* [PROBLEM DESCRIPTION]
Copy out the entries below word for word, leaving nothing out and changing nothing.

## begin

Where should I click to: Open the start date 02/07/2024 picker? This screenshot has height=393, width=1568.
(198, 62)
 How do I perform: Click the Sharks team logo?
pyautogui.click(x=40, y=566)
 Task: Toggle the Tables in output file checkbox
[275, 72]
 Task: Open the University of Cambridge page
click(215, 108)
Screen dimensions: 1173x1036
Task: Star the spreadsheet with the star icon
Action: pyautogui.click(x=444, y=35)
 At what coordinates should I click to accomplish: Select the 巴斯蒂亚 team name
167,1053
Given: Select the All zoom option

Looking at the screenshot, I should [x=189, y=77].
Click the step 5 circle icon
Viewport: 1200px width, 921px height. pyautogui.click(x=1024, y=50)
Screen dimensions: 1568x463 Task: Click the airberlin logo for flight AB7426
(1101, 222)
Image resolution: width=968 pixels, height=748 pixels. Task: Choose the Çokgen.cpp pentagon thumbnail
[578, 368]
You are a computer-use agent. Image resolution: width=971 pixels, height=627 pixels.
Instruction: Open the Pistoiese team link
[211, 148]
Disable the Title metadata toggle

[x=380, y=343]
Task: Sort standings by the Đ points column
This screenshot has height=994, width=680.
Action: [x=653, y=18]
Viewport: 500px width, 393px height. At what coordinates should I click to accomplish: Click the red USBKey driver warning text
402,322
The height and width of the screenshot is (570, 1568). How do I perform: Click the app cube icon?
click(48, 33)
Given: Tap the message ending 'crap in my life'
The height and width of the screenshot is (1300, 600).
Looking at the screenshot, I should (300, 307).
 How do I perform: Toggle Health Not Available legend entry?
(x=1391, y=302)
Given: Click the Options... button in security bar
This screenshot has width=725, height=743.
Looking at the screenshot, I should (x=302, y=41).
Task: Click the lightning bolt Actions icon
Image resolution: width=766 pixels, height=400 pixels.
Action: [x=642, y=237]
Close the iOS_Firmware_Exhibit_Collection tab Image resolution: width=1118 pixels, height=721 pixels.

## end

* [OUTPUT BELOW]
Where should I click to: Open the start date 02/07/2024 picker? This screenshot has height=393, width=1568.
(198, 62)
 How do I perform: Click the Sharks team logo?
pyautogui.click(x=40, y=566)
 Task: Toggle the Tables in output file checkbox
[275, 72]
 Task: Open the University of Cambridge page
click(215, 108)
Screen dimensions: 1173x1036
Task: Star the spreadsheet with the star icon
Action: pyautogui.click(x=444, y=35)
 At what coordinates should I click to accomplish: Select the 巴斯蒂亚 team name
167,1053
Given: Select the All zoom option

Looking at the screenshot, I should [x=189, y=77].
Click the step 5 circle icon
Viewport: 1200px width, 921px height. pyautogui.click(x=1024, y=50)
Screen dimensions: 1568x463 Task: Click the airberlin logo for flight AB7426
(1101, 222)
Image resolution: width=968 pixels, height=748 pixels. Task: Choose the Çokgen.cpp pentagon thumbnail
[578, 368]
You are a computer-use agent. Image resolution: width=971 pixels, height=627 pixels.
Instruction: Open the Pistoiese team link
[211, 148]
Disable the Title metadata toggle

[x=380, y=343]
Task: Sort standings by the Đ points column
This screenshot has height=994, width=680.
Action: [x=653, y=18]
Viewport: 500px width, 393px height. At what coordinates should I click to accomplish: Click the red USBKey driver warning text
402,322
The height and width of the screenshot is (570, 1568). How do I perform: Click the app cube icon?
click(48, 33)
Given: Tap the message ending 'crap in my life'
The height and width of the screenshot is (1300, 600).
Looking at the screenshot, I should (300, 307).
 How do I perform: Toggle Health Not Available legend entry?
(x=1391, y=302)
Given: Click the Options... button in security bar
This screenshot has width=725, height=743.
Looking at the screenshot, I should (x=302, y=41).
Task: Click the lightning bolt Actions icon
Image resolution: width=766 pixels, height=400 pixels.
Action: [x=642, y=237]
Close the iOS_Firmware_Exhibit_Collection tab Image resolution: width=1118 pixels, height=721 pixels.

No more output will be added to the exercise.